第1踊 太陽のような女の子 宮本いづみ
桜の花びらがひらひらと舞い落ちる。
誰もが「出会いの季節」なんて言うけれど、それを実感するのは今日みたいな日だ。
4月9日。入学式だ。
校門の前には「藤樹高校」の看板。
地元では進学校として知られているその前で、在校生らしき人たちが笑顔で新入生を案内している。
「あ、新入生ですね!ご入学おめでとうございます。お名前を教えてください。」
「片桐秋渡です。」
「片桐くんですね!クラスは……1年2組です。教室まで案内しますね〜。」
柔らかい声に促され、僕は新しい校舎の中へ足を踏み入れた。
藤樹高校には旧棟と新棟がある。
僕たち普通科の1年生は旧棟を使い、2年生から新棟へ移るらしい。
勉学に集中させるためなんて説明を聞いたが、正直なところそんなに違うのか?と思うばかりだ。

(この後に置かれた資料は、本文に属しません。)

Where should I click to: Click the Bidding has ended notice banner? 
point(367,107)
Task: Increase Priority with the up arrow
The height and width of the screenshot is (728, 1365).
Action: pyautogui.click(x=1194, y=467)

そう考えているうちに、案内してくれた先輩が立ち止まった。
「ここが2組の教室だよ。それじゃ、頑張ってね。」
「ありがとうございます。」
一礼して扉を開けると、視線を感じた。
けれど、それは一瞬。
すぐにみんな目をそらしてしまった。
緊張感が漂う教室には、早くもグループを作っている生徒がちらほら。
中学時代からの友達だろう。
黒板に書かれた座席表を確認し、自分の席に向かう。すると、左隣から声が聞こえた。
「おはよう片桐、同じクラスになるとは奇遇だね。」
聞き慣れた声がした。
「おはようヒロキング。腐れ縁ってやつだな。」
こいつの名前は新谷ひろき、通称ヒロキング。
昔からの親友であり、幼馴染。茶髪のイケメンで、クラスの王様気取りだ。
幼馴染なら、せめて可愛い女の子が良かった。
「片桐と一緒のクラスになれてよかったよ」
そう言いながら、ヒロキングは女子たちの視線が集まっていることを悟り手を振った。
教室内から黄色い声援が飛び交う。
許すまじ。
「ヒロキング、僕は目立ちたくないんだ。手当たり次第にちょっかいをかけるなよ。」
「王様として声援に答えるのは当然だろ?」
何が当然だよ。
けれど、どこか納得してしまう自分が悔しい。
チャイムが鳴ると、教室は静まり返った。
扉が開き、カツカツとヒールの音が響く。
入ってきたのは、金髪のショートボブヘアに色白の肌が眩しい女性だった。
「私が今日から君たち、1年2組の担任になる天使みかです。教師としてはまだまだだけど、よろしくね!」
天使のような笑顔。いや、これ本当に天使じゃないか?
「天使が舞い降りた!」とどこかから声が上がるのも当然だと思えた。
僕は何も言えず見つめるだけだったけれど、隣のヒロキングが大きくうなずいている。
いや、うんうんってなんだよ。
入学式の会場は体育館だ。
1組から5組までの1年生が並ぶ中、僕たち2組は1組の隣に整列する。
1組の方から聞こえてきた笑い声に気づいて視線を向けた。すると目が合った。
明るい髪色の女の子がこちらを見て微笑んでいた。
その笑顔は、まるで太陽のようだった。
春の陽だまりみたいに柔らかくて、けれど何か底知れない力を感じさせた。
「いづみちゃん、急に微笑んでどうしたの?」
「なんでもないよ〜♪」
これが後に僕を手のひらで踊らせる彼女との最初の出会いだった。